Both were hated in the prime of their careers.

The world wasn’t ready for Jesus’ messages of peace and love, and as a result He was hated for them so much that He was eventually crucified. After crucifixion, however, Jesus got his redemption, and is now probably the most famous, beloved figure in the entire world. Perhaps due to God wanting to leave us a hint about who among us is his son, LeBron James’ basketball career reflects this timeline.
  • His arrival as the Messiah, and his first miracle

o   Much like Jesus, LeBron burst onto the scene after a career of woodworking. Though Jesus had worked as a carpenter, LeBron’s woodworking involved dominating other teenagers on the wood basketball court of St. Vincent-St. Mary High School in Akron, Ohio. Once He arrived, like Jesus, LeBron turned heads with everything He did, his early work culminating in an unbelievable miracle. (For Jesus, turning water into wine. For LeBron, dragging the Cavaliers to the 2007 NBA Finals)
  • He becomes too good, and people’s hatred escalates until He is crucified

o   Jesus began performing miracles quite often as He worked to spread God’s message to the people of the world. Unfortunately, hatred from the Pharisees continued to build until Jesus was eventually tried and crucified, seemingly leaving his entire life’s work in shambles. LeBron’s miracles were finals wins, as within the first three years of his career in Miami, He had toppled the young Oklahoma City Thunder and the heralded San Antonio Spurs. But as his career thrived in Miami, his public image did quite the opposite. Cavalier fans burned his jersey, his former owner wrote a letter to the Cleveland fanbase denouncing a “cowardly” LeBron for his “betrayal.” After the 2014 Finals, when the Spurs returned to dismantle LeBron and Miami, it appeared that his life’s work, too, was in shambles.
  • Resurrection and Redemption

o   “The angel spoke to the women. ‘You must not be afraid,’ he said. ‘I know you are looking for Jesus, who was crucified. He is not here; He has been raised, just as He said. Come here and see the place where He was lying.’” (Matthew 28:5-6) On the third day after his death, Jesus rose, and in the eyes of many finally proved that He was the Lord. LeBron did much the same thing in his return to Cleveland. Like Jesus, LeBron forgave the sins of the fanbase that scorned Him and of the owner who denounced Him. He returned to where his career began, and two years later brought the city its first NBA Championship. “It’s over! It’s over! Cleveland is a city of champions once again! The Cavaliers are NBA Champions!” (Mike Breen, Game 7, 2016)

The Nickname

Revelation 19:16: “And on his robe and on his thigh He has a name written, ‘King of Kings.’” Wait—Jesus has the nickname King of Kings? Tattooed on him? Who would do that? Well, LeBron. Tattooed on his right bicep, James has the words “King James” to go along with a depiction of a lion’s head. The regal nicknames for both Jesus and LeBron show another key similarity: though neither is of actual royal descent, the world recognizes in them the divine right of kings. According to this divine right, kings derive their power not from their subjects, but from God Himself. What this means is that the right to be king is not something that is earned, but rather something that is bestowed at birth. LeBron is known as King James not because people decided to start calling Him that, but because He was given that distinction from birth by the Lord.

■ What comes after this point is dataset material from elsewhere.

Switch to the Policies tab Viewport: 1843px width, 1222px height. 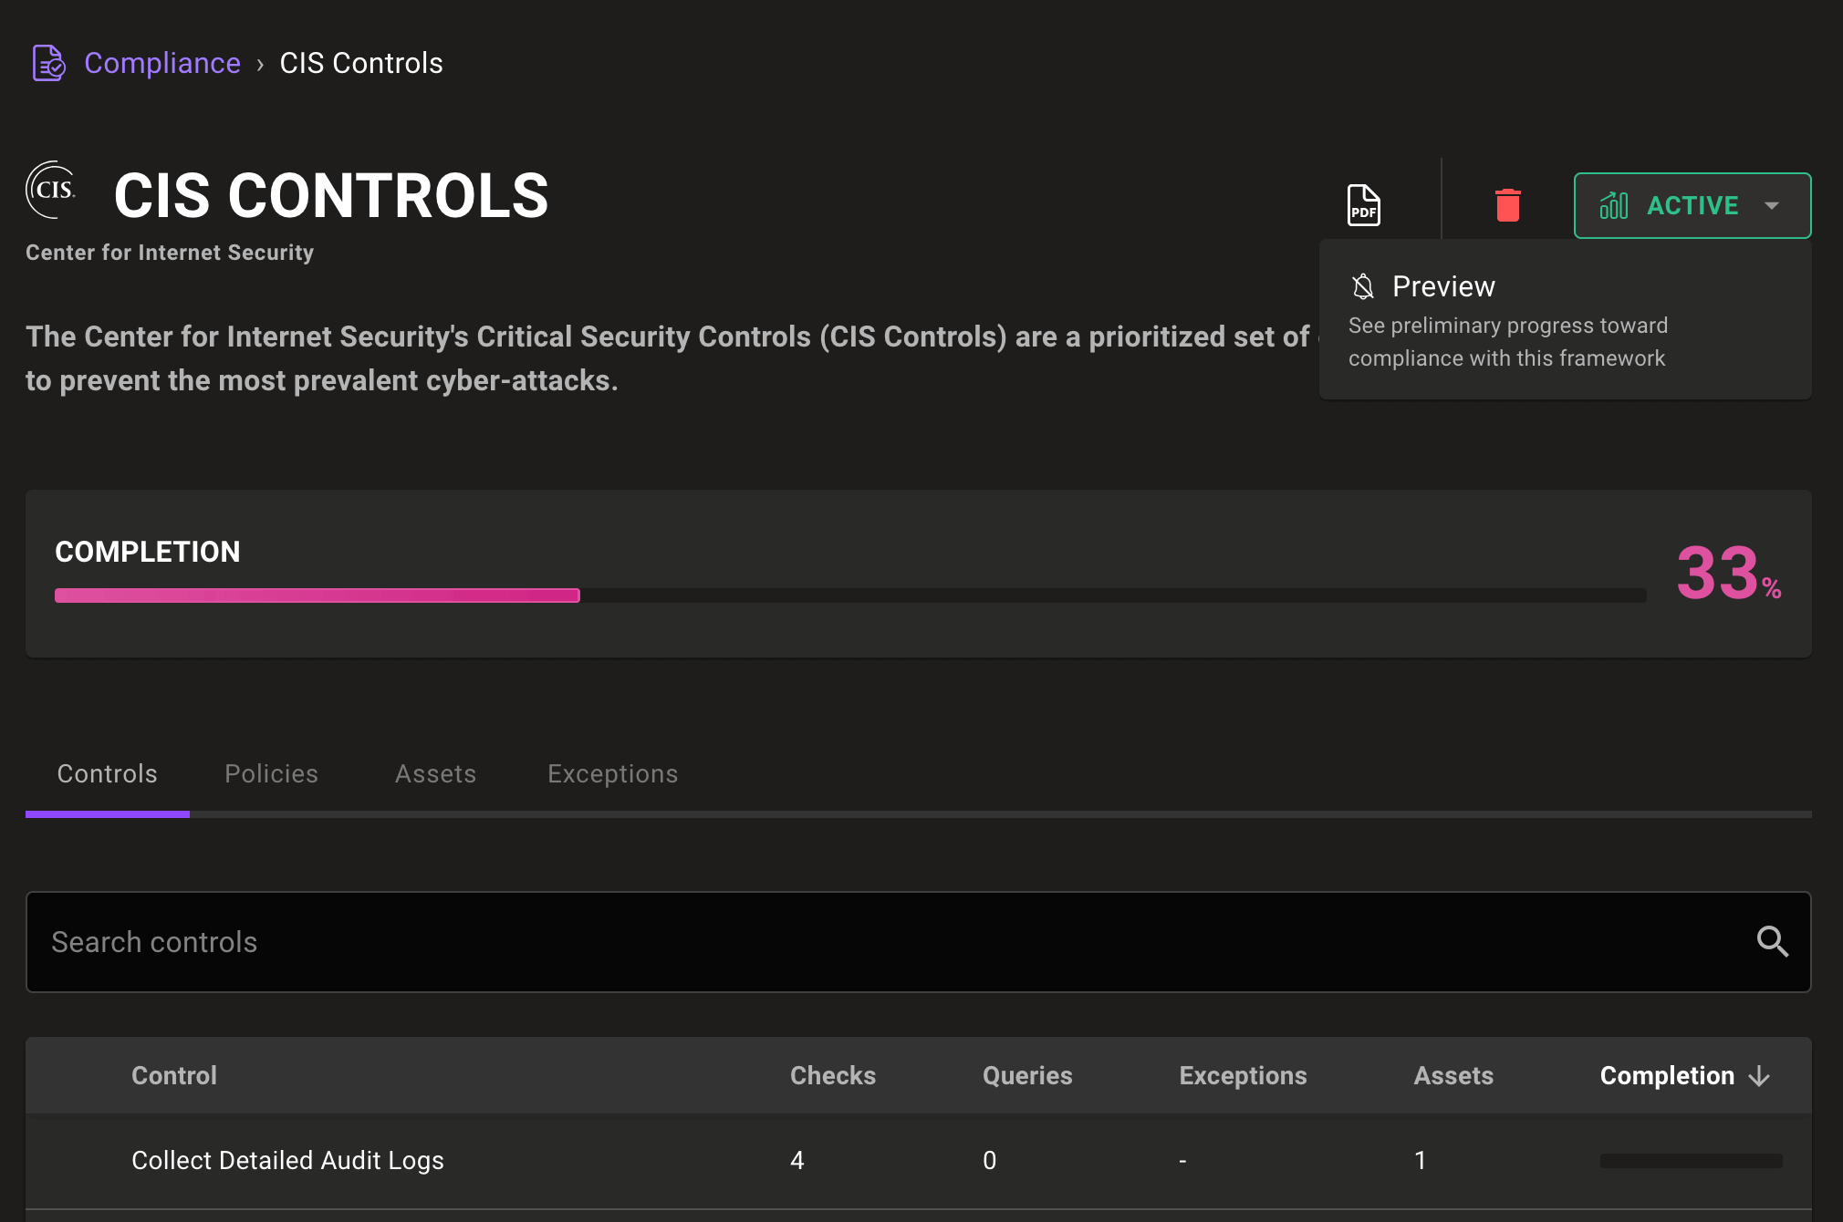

In a similar vein, LeBron has the words “Chosen 1” written in huge letters on his back. Though it is generally assumed that the phrase was tattooed there, nobody is sure, and in fact some speculate that it has been there from birth.

The connections that can be drawn between the lives of Jesus and LeBron aren’t the only hints God left to show us that LeBron is his son. The Bible has passages explaining what the second coming of Jesus will entail. Unsurprisingly, a few of these verses point specifically to LeBron James.

Revelation 19: 11-12: “I saw heaven standing open and there before me was a white horse, whose rider is called Faithful and True. With justice He judges and makes war. His eyes are like blazing fire, and on his head are many crowns. He has a name written on Him that no one knows but He himself.” What this verse is stating is that when He returns, Jesus will be riding a white horse, returning to judge the good in people. His eyes will intimidate those who do not follow him, and He will be a king. King James checks all of these boxes.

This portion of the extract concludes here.